Exploring the world through data

Join me as I embark on a journey to uncover a valuable tourism and travel dataset through web scraping and data pre-processing. This article is divided into two major sections.

The first section focuses on obtaining relevant data from the popular social media platform, Reddit, using the PRAW (Python Reddit API Wrapper) library. The second section delves into the pre-processing of our scraped data and extracting travel locations using the libraries Spacy and GeoPy.

You're welcome to start with the section that piques your interest the most.

11 minute read

NOTE: The code implementation as discussed in the article can be found here.

Part 1: Scraping data from Reddit

Web scraping is the process of extracting data from a website. In this section, we will use the Python Reddit API Wrapper (PRAW) library to web scrape data from top 1000 reddit posts from r/travel, r/solotravel and other sub-reddits. Here are the steps to do so.

Step 1: Install the PRAW library
To use PRAW, we will first need to install the PRAW library. This can be done easily by running the command `pip install praw` in the terminal.

Step 2: Obtain Reddit API key
To access the data on Reddit, we will need to obtain a Reddit API key. This can be done by creating a new application on the Reddit website from here. Once done, we'll be provided with a client ID and client secret which we will need in the next step.

Step 3: Create a Reddit instance
In a Python script, import the PRAW library and create a new instance of reddit class using our client ID and client secret as follows


# create a reddit instance and login to client
reddit = praw.Reddit(client_id = "your_client_id",
					client_secret = "your_client_secret",
					username = "your_username",
					password = "your_password",
					user_agent = "your_user_agent",
					check_for_async = False)
		

Step 4: Scraping the data
It's worth noting that the Reddit API limits the rate at which we make calls to access Reddit data. Fortunately, PRAW automatically handles rate limits so we don't need to worry about exceeding the rate limit and getting blocked. To extract the relevant information from the top 1000 posts from the specified subreddits, we will define some helper functions.


def get_info(post, pbar=None):
	"""
		Extract information we need from a Reddit post.

		Parameters
		----------
		post: The post from which to extract information.
		pbar: A progress bar to update the number of iterations.

		Returns
		-------
		list:  A list containing the post's title, subreddit, creation time, 
		number of comments, score, upvote ratio, and description.
		"""
	# update iterations if a progress bar is provided
	if pbar: pbar.update(1)

(STORED DATA)
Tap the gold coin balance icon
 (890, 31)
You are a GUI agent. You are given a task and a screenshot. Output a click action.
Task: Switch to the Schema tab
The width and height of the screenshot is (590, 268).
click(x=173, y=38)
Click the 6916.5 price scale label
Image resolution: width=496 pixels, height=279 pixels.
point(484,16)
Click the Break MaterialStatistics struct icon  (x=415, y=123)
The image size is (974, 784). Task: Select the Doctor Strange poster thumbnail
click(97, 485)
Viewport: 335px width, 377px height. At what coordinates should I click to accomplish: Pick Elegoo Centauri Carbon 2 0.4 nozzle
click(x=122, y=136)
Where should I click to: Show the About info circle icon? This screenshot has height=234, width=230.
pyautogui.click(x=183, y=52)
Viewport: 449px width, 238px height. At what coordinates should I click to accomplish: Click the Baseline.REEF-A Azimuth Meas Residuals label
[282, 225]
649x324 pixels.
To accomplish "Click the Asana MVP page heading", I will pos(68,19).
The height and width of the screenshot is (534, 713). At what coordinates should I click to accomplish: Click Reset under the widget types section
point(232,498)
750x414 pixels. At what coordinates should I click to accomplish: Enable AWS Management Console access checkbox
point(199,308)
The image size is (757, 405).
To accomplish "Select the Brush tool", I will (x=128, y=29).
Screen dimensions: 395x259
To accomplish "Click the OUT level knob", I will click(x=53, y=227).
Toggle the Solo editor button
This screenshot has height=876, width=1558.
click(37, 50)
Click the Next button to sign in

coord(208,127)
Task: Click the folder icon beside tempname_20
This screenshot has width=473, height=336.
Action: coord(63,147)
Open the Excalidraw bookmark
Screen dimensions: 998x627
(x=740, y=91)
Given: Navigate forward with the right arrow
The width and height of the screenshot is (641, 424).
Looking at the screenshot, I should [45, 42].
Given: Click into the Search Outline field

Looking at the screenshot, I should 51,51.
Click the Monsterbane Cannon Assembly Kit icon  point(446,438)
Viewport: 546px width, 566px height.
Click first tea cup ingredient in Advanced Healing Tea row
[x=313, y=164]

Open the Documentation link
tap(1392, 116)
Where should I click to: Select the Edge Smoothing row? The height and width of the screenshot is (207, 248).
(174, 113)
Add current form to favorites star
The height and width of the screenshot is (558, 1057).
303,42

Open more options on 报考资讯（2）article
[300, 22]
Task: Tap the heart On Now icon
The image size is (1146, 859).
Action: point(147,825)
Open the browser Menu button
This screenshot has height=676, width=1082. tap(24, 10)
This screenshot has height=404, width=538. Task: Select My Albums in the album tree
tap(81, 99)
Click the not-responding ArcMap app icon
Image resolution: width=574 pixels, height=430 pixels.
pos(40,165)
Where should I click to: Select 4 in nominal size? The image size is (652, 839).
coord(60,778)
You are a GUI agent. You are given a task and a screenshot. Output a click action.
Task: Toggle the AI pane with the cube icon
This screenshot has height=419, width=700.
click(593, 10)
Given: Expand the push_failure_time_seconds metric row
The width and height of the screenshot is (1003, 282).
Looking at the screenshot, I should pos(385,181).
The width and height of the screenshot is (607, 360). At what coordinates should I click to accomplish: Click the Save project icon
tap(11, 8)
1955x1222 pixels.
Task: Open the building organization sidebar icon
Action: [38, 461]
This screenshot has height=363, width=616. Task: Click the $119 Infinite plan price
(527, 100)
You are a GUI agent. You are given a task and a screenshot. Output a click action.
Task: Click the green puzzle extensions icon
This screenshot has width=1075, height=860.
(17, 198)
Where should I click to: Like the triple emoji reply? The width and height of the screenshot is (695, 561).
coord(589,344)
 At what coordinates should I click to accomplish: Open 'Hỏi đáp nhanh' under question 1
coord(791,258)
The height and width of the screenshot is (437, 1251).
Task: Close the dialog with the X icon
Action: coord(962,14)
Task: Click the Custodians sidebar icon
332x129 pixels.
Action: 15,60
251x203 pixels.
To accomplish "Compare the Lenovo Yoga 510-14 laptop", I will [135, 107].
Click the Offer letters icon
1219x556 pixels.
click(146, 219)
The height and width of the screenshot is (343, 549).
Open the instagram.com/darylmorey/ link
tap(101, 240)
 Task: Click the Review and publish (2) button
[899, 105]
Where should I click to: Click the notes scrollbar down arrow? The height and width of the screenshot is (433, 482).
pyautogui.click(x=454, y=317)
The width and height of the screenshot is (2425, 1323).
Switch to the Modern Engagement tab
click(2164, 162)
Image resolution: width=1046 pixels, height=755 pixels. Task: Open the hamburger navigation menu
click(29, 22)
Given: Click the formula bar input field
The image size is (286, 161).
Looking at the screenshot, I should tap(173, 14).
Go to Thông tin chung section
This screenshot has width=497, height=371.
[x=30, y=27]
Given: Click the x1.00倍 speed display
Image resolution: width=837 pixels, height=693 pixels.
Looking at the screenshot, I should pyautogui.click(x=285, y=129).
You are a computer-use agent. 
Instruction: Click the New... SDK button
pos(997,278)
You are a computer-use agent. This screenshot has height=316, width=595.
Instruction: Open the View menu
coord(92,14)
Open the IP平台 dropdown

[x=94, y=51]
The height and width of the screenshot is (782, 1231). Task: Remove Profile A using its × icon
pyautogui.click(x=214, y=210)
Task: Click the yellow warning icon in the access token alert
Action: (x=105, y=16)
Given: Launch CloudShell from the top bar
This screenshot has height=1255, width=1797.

(TO BE DONE) Quote the travel data article above word for word, from "The first section" to "Spacy and GeoPy.".

(CORRECT RESPONSE)
The first section focuses on obtaining relevant data from the popular social media platform, Reddit, using the PRAW (Python Reddit API Wrapper) library. The second section delves into the pre-processing of our scraped data and extracting travel locations using the libraries Spacy and GeoPy.